What is the purpose of the system bus?
(Part 2) The system bus allows the processing unit to communicate with devices through their respective device controllers.
What is the relationship between registers, main memory, disk storage and cache?
(Part 2) Registers are storage locations inside the CPU which hold a machine instruction and the data that it works on during a fetch-execute cycle.
A cache is similar to main memory, butis smaller and can be accessed by the CPU much fastet than normal main memory - it is therefore used to hold data that is likely to be frequently accessed by the CPU
Main memory consists of the storage locations for holding machine instructions and data that the CPU will transfer into its registers as part of the fetch-execute cycle.
Disk storage is a device attached to a computer that holds files and programs which must be loaded into main memory before they can be worked on or executed. It is a form of persistent (non-volatile) storage.
What is a machine code instruction?
A machine code instruction is the fundamental instruction that a CPU works with and executes without interruption.
What are the three software interfaces that link a user program to a device controller?
(Part 2) The three interfaces are:
- The interface between the program and its runtime system (provided by system calls)
- The interface between the runtime system and the operating system (provided by system calls)
- The interface between the operating system and the device controller (provided by device calls)
How does an operating system interface to a device, and what is the role of a device driver?
(Part 2) An operating system provides a high-level interface to hardware that hides the specific details of how each device is programmed. Within each operating system it is the device driver for a particular device that knows how to interface with the device controller and translates high-level requests into lower-level interactions with the device.
What is the device controller and what is its purpose?
(Part 2) A device controller has its own simple processor, memory and registers, so that it can execute in parallel with the CPU and provide two-way communication with a hardware device. The operating system interfaces with the device controller via a device driver making device calls.
What is an interrupt? What actions must an operating system take when an interrupt occurs?
(Part 3) An interrupt is a mechanism by which a device or software signals to the processor that some event has occurred.
If the interrupt is of high enough priority, the processor must perform a context switch. The processor must then execute a routine to deal with the interrupt (such as transfer data to a device) befor resuming the original process.
What are the advantages and disadvantages of handling devices by a polliing scheme compared with an interrupt-driven approach? In what kinds of system does the application dictate the approach to be taken?
(Part 3) In a polling shceme every device is guaranteed to be served within a specified time, but prioritisation is difficult.
In an interrupt-driven system, urgent requests can be dealt with very quickly by assigning priorities to types of request, but non-urgent requests may have to wait for a long time while more urgent requests are dealt with.
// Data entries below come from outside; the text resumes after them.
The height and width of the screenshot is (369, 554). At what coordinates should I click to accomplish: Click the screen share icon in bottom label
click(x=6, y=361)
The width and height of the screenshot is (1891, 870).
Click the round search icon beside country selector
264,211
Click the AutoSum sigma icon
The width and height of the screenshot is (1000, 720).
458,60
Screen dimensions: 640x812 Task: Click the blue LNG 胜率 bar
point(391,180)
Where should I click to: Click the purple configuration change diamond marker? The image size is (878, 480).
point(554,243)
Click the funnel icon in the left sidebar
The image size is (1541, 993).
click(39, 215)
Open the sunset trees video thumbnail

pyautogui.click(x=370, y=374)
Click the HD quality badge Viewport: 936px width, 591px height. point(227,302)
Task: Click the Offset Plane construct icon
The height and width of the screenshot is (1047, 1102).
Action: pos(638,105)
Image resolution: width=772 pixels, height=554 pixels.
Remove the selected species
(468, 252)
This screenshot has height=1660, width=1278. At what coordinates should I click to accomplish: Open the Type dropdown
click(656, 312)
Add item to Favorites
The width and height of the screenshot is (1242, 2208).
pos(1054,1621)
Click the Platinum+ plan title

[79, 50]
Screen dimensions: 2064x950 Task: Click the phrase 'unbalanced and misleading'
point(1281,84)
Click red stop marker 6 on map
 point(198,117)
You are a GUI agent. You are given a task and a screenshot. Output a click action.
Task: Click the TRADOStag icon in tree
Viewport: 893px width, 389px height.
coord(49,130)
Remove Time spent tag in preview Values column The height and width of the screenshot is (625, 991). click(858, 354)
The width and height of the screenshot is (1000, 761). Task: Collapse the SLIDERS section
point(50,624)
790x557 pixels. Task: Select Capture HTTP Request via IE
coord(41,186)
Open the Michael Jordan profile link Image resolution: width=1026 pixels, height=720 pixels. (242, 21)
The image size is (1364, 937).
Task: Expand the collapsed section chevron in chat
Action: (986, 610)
Interrupt-driven systems are preferable in interactive systems and real-time systems, which require immediate responses to critical events.
What happens if a user program attempts to execute a privileged instructions (via a system call)?
(Part 3) A supervisor call interrupt is generated. A context switch takes place to put the processor into supervisor mode and execute the interrupt handler. At this point the interrupt handler may decide to execute the user code or not. Subsequently the processor returns to running in user ode via another context switch.
Why is it useful to have a system of priorities associated with interrupts?
(Part 3) Prioritised interrupts enable the operating system to react more quickly to some events than others.
What are the advantages of using a buffer for communication?
(Part 3) A buffer can be used to smooth out differences in operating speeds of the sending and receiving processes of devices, so that communication is more efficient. Given a large enough buffer neither the sending nor the receiving process (or device) will need to wait after depositing data in the buffer before proceeding with other work.